## Task
Pictures are to be left out, and only the lines from the one with "Where should I" through the last line of the listing below are to be repeated exactly.

>>>>>

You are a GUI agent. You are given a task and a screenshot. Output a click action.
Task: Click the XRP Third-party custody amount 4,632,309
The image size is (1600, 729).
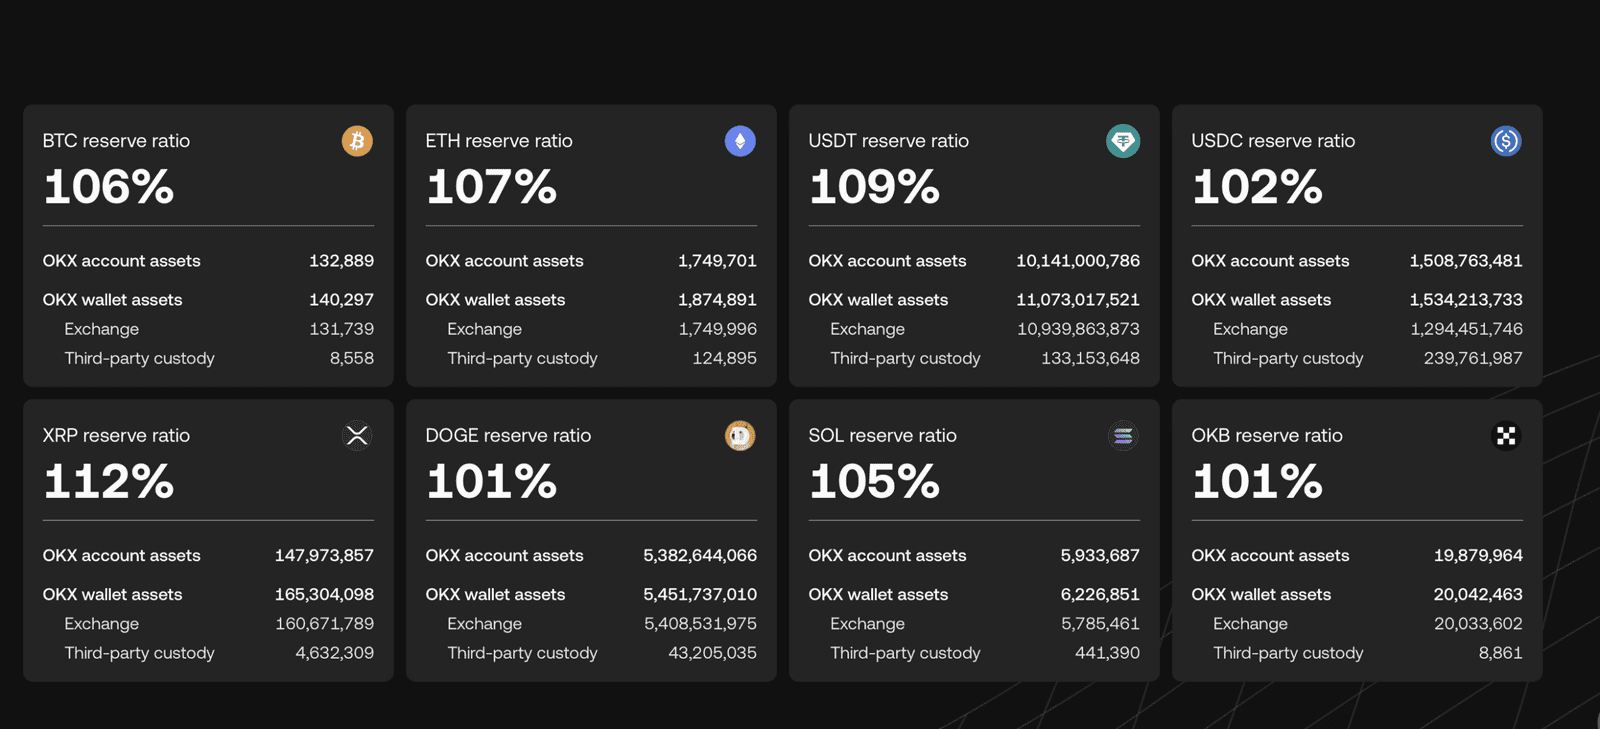tap(336, 652)
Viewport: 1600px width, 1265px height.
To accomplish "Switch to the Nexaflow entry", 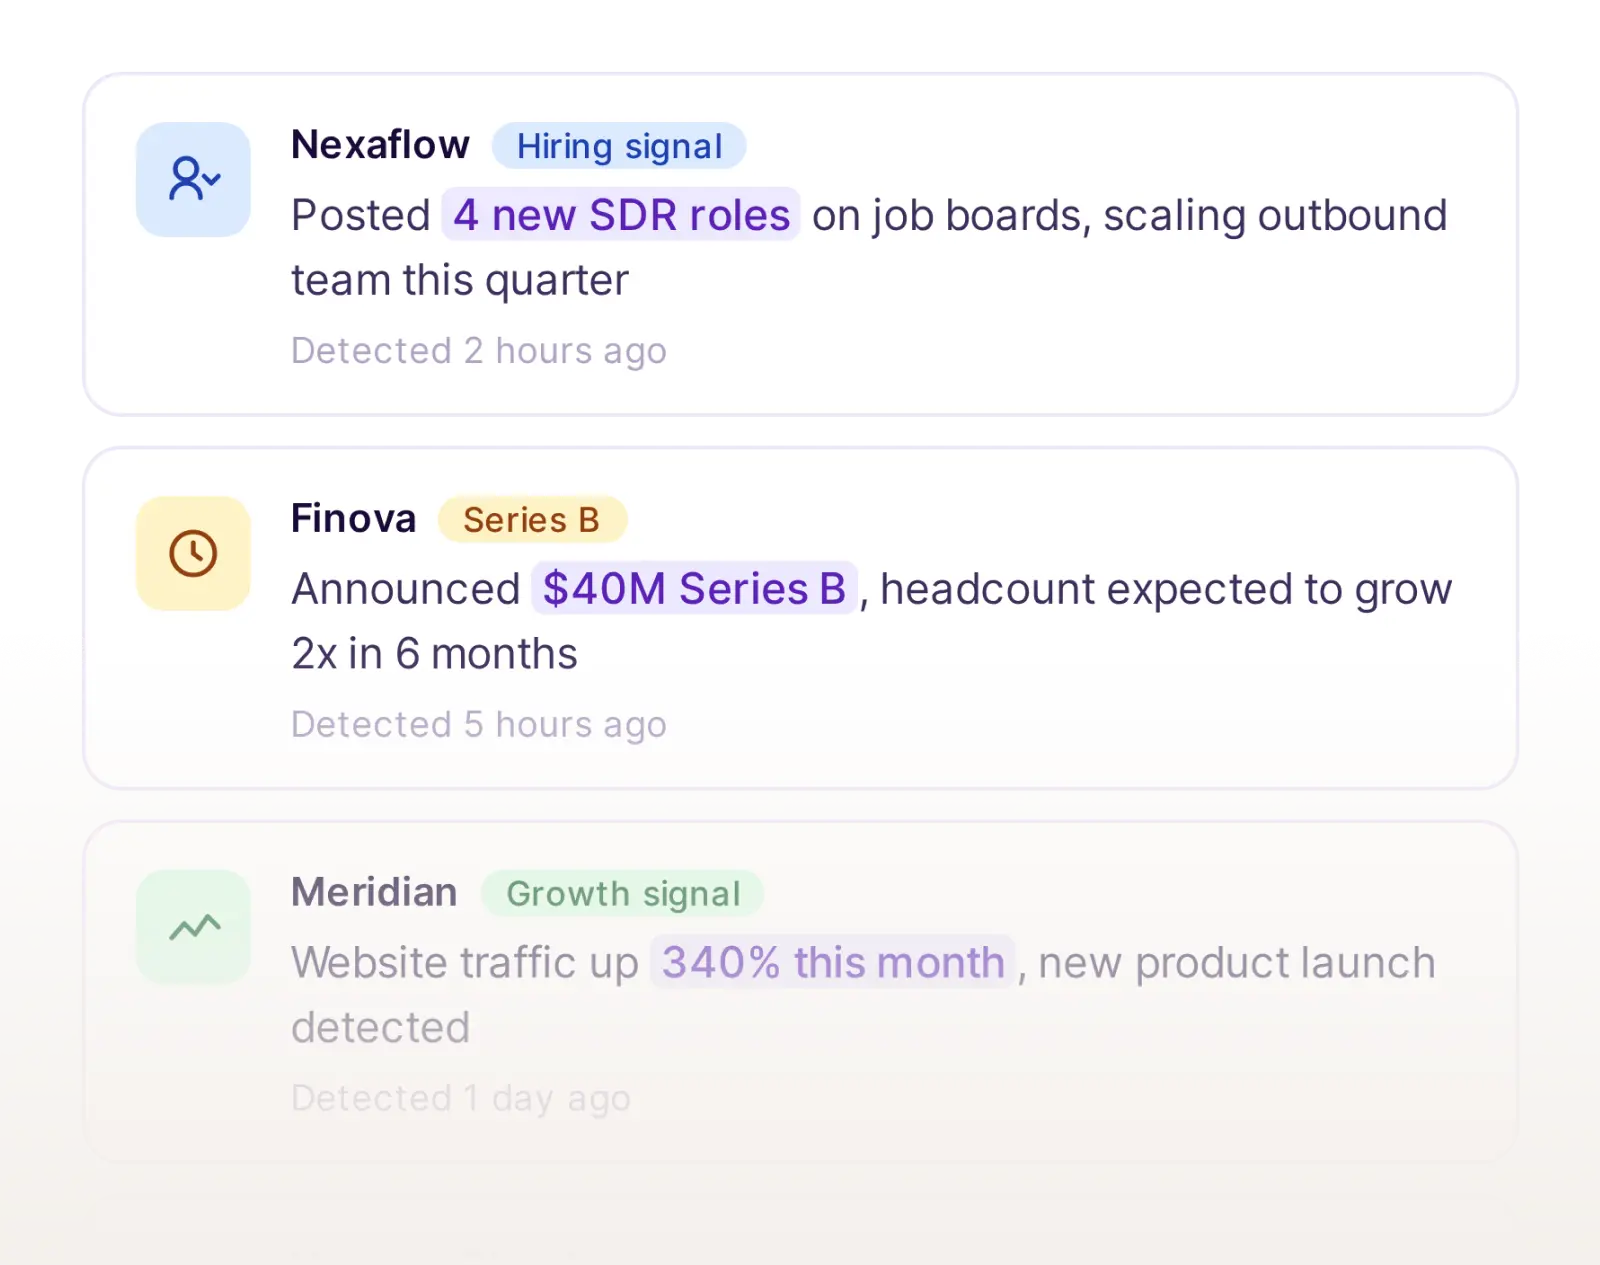I will pyautogui.click(x=380, y=144).
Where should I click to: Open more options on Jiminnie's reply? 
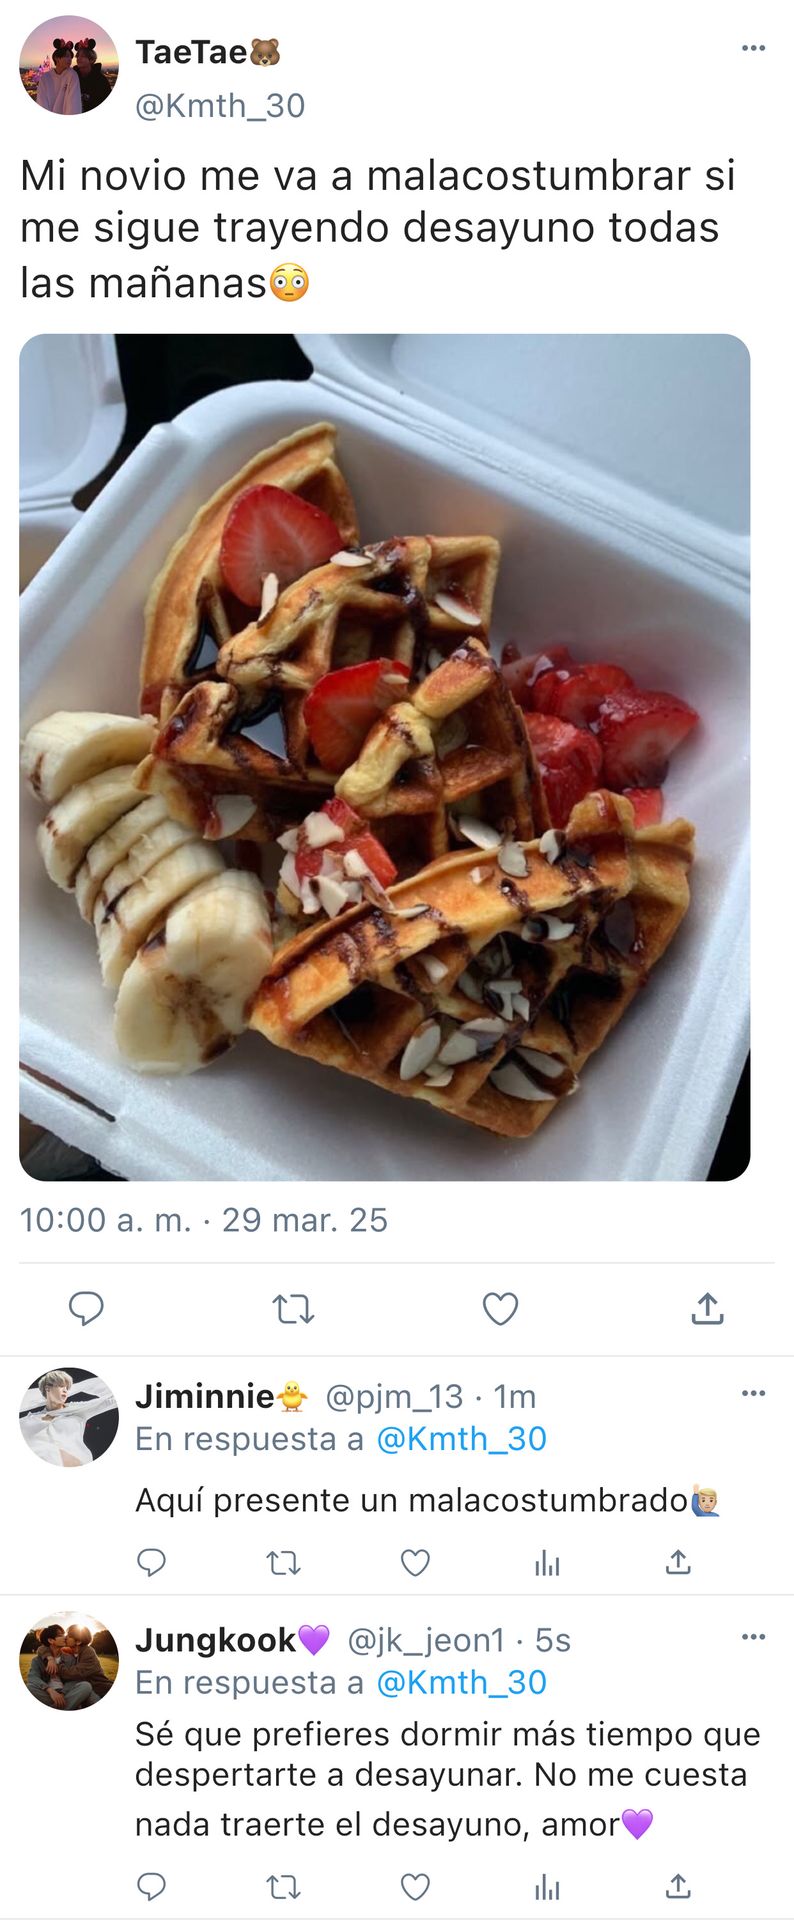(x=753, y=1393)
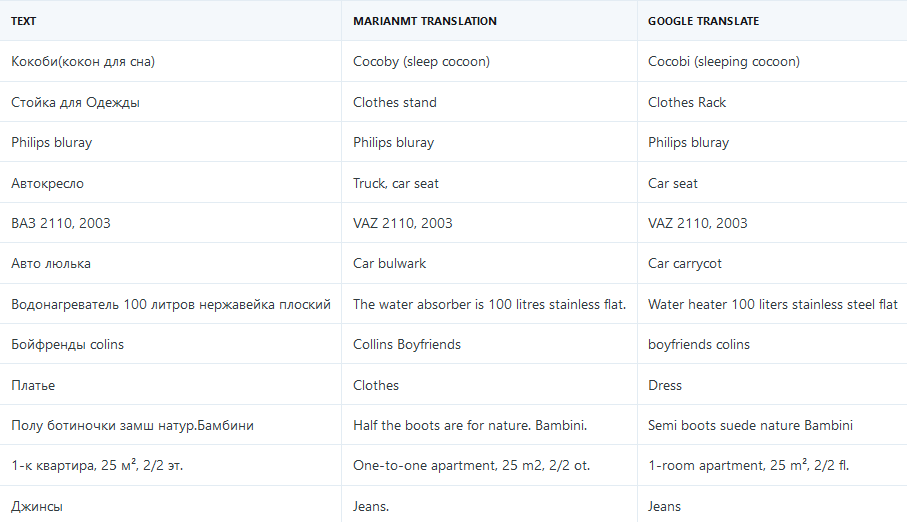Click the 'Car bulwark' MarianMT cell
Image resolution: width=907 pixels, height=522 pixels.
click(x=391, y=264)
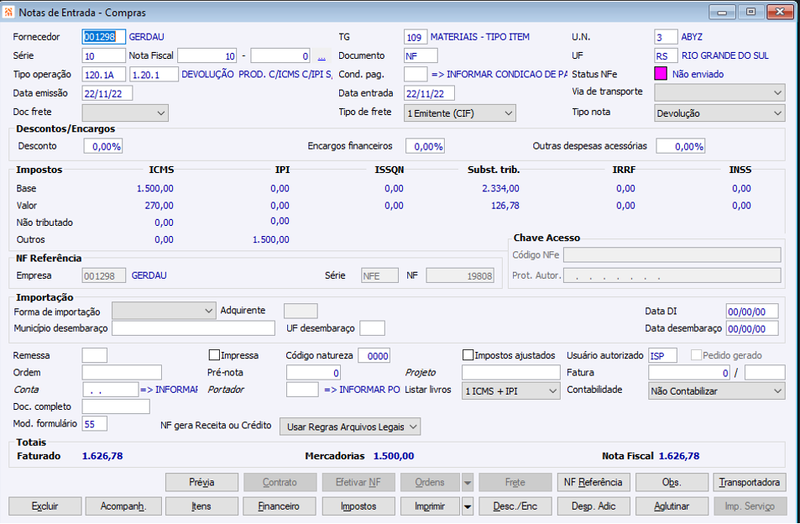Open NF gera Receita ou Crédito dropdown
Image resolution: width=800 pixels, height=524 pixels.
pos(350,427)
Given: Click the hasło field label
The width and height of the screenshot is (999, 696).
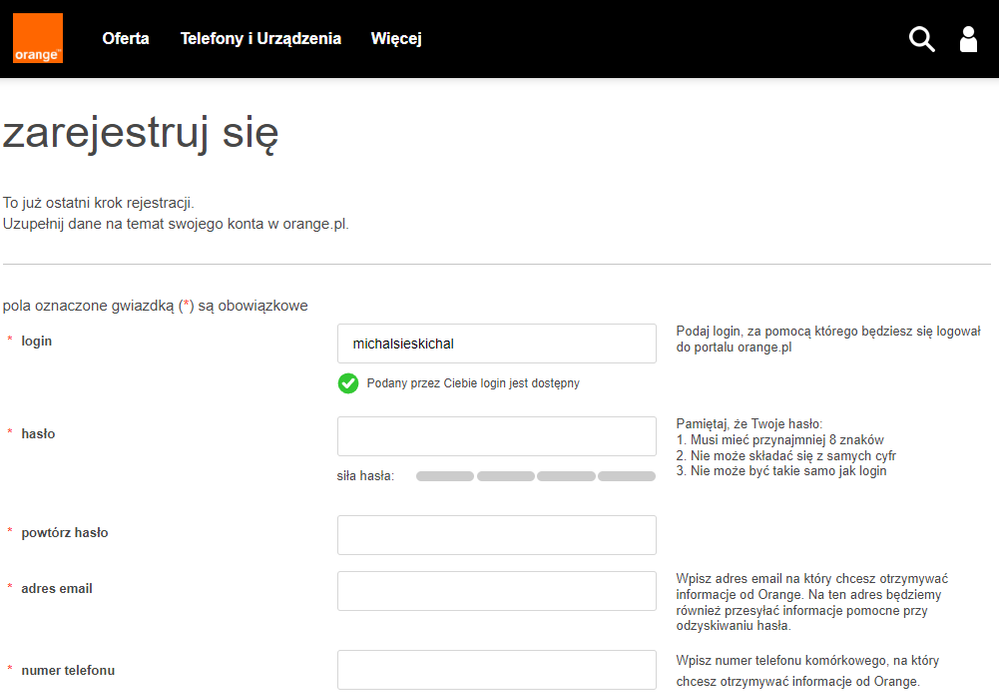Looking at the screenshot, I should [x=38, y=434].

<<<<<

## Written answer
Where should I click to: Open more options on Jiminnie's reply? 
(x=753, y=1393)
Click the 'Car bulwark' MarianMT cell
Image resolution: width=907 pixels, height=522 pixels.
click(x=391, y=264)
Open NF gera Receita ou Crédito dropdown
Image resolution: width=800 pixels, height=524 pixels.
pos(350,427)
Given: Click the hasło field label
The width and height of the screenshot is (999, 696).
Looking at the screenshot, I should [x=38, y=434].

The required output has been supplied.